One display had models of ships over 1000' in use on the Great Lakes.

The smallest one on the left is the Valley Camp. Note how much smaller it is than the others. Think about this later when looking from the pilot house.

The American Spirit, which we saw on Lake Huron, is the 6th from the left.

Edmund Fitzgerald Lifeboat

The Edmund Fitzgerald exhibit included the two lifeboats that were recovered after this terrible disaster. Our featured presenter, Frederick Stonehouse, more-or-less wrote the book on this. Gordon Lightfoot, on the other hand, wrote the song.

Survival Suits

Had the mariners on the Edmund Fitzgerald had access to survival suits like these, perhaps someone might have survived. It was only after the wreck that they were approved for use by the US Coast Guard.

Most Great Lakes shipwrecks are in November. Sailors who initially survived shipwrecks died shortly thereafter from exposure to the cold. For this reason, most of the sailors mistrusted the open lifeboats. As with the survival suits, inflatable life rafts, packaged with food and blankets, were not approved for use on the Great Lakes until afterwards.

The loss of the Edmund Fitzgerald prompted many procedural and regulatory changes as did the loss of the Titanic.

Pilot's View

I bolted from the tour in favor of exploring the top-side. I'm sorry I didn't do that sooner because the exhibits there were even more interesting.

I am standing outside the ship's bridge. The difficulty of maneuvering a ship of this size is daunting.

While growing up on the Mississippi River, I learned the hard way about planning ahead while steering a small runabout. It takes skill to anticipate how your (tiny) boat responds to the controls. Remember those models above and think about modern ships that are almost twice this one's length and width -- it makes my head swim!

The slant of the deck is not due to my habitually crooked photography. The ship is listing. There are some large aquaria on its right side and I expect that may be the reason.

Ship's Bridge

The ship's bridge was nowhere near as high-tech as our own ship's bridge.

Officer's cabin

The officers' cabins were on the bridge end of the ship.

The captain's cabin was not much larger, but it was private.

Seamen's cabin

The cabins for ordinary seamen seemed pretty comfortable as well. This ship had a rather large crew because it was steam-driven so there was a substantial engineering and labor contingent.

After touring the Valley Camp, we ate lunch at a local Applebee's. The staff of our ship worked tirelessly with Road Scholar to find an alternative lunch venue for 50+ people in a small town with little notice. They did a great job -- and so did Applebees!

Soo Locks

We were envious of bus #2 because they got to see ships transit the locks. By the time we got there, the day's traffic had cleared out.

Hard Limestone

A hard limestone formation, shown in this core, underlies the eastern end of Lake Superior.
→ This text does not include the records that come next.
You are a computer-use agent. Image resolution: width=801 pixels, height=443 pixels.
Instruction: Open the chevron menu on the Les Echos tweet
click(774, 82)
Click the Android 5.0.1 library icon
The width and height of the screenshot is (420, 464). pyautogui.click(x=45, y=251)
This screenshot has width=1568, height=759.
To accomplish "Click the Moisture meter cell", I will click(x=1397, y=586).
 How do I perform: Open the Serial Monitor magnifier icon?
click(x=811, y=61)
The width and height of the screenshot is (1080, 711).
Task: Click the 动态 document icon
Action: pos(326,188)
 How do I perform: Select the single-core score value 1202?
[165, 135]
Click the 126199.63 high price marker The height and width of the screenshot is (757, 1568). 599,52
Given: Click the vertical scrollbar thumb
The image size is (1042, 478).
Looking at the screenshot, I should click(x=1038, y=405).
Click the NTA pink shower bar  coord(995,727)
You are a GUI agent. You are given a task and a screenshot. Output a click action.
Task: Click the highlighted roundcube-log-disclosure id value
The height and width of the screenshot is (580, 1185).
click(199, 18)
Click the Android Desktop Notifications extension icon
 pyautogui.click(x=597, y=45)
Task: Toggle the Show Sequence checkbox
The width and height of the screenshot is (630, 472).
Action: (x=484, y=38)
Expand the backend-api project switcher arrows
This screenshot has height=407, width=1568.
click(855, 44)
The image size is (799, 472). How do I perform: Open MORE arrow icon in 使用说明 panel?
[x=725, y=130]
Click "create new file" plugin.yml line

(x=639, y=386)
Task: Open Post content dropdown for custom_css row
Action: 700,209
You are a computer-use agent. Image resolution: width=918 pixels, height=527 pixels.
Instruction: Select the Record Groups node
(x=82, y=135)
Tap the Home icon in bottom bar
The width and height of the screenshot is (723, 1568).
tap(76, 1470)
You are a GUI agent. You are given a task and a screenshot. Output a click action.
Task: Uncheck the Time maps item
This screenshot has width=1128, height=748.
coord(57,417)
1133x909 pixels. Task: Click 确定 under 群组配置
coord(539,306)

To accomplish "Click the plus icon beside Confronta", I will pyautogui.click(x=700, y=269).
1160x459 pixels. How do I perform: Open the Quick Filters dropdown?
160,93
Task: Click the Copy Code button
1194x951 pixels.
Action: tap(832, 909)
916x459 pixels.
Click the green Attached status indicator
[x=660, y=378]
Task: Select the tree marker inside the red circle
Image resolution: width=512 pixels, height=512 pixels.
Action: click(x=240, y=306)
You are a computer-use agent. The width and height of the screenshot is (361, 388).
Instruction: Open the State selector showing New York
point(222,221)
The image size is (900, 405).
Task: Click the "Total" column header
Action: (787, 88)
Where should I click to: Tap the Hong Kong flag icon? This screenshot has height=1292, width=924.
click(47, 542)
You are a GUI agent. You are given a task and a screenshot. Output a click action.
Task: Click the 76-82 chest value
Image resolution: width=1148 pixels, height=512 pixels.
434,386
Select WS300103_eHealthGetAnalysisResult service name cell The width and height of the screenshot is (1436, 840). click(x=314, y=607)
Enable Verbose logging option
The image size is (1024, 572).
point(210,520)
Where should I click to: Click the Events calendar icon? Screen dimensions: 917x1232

Unlike Niagara Falls, which has eroded a significant length of the river separating Lakes Erie and Ontario, Superior has been unable to erode the drop between it and Lake Huron/Michigan.

The name Sault Ste. (Sainte) Marie means The Rapids at St. Mary's River. The rapid required a significant portage to move goods to and from Lake Superior until the first lock was built in 1855.

The rapids still exist, but their width has been diminished by the locks on the American side and a canal on the Canadian side of the river.

Nearby is an old brick building that once housed the U.S. Weather Service station at Sault Ste. Marie. It is now the home of the Great Lakes Shipwreck Museum.

After visiting the locks we returned to St. Ignace for our ferry to Mackinac Island. Some folks took advantage of the unexpected overnight stay to visit the island on their own.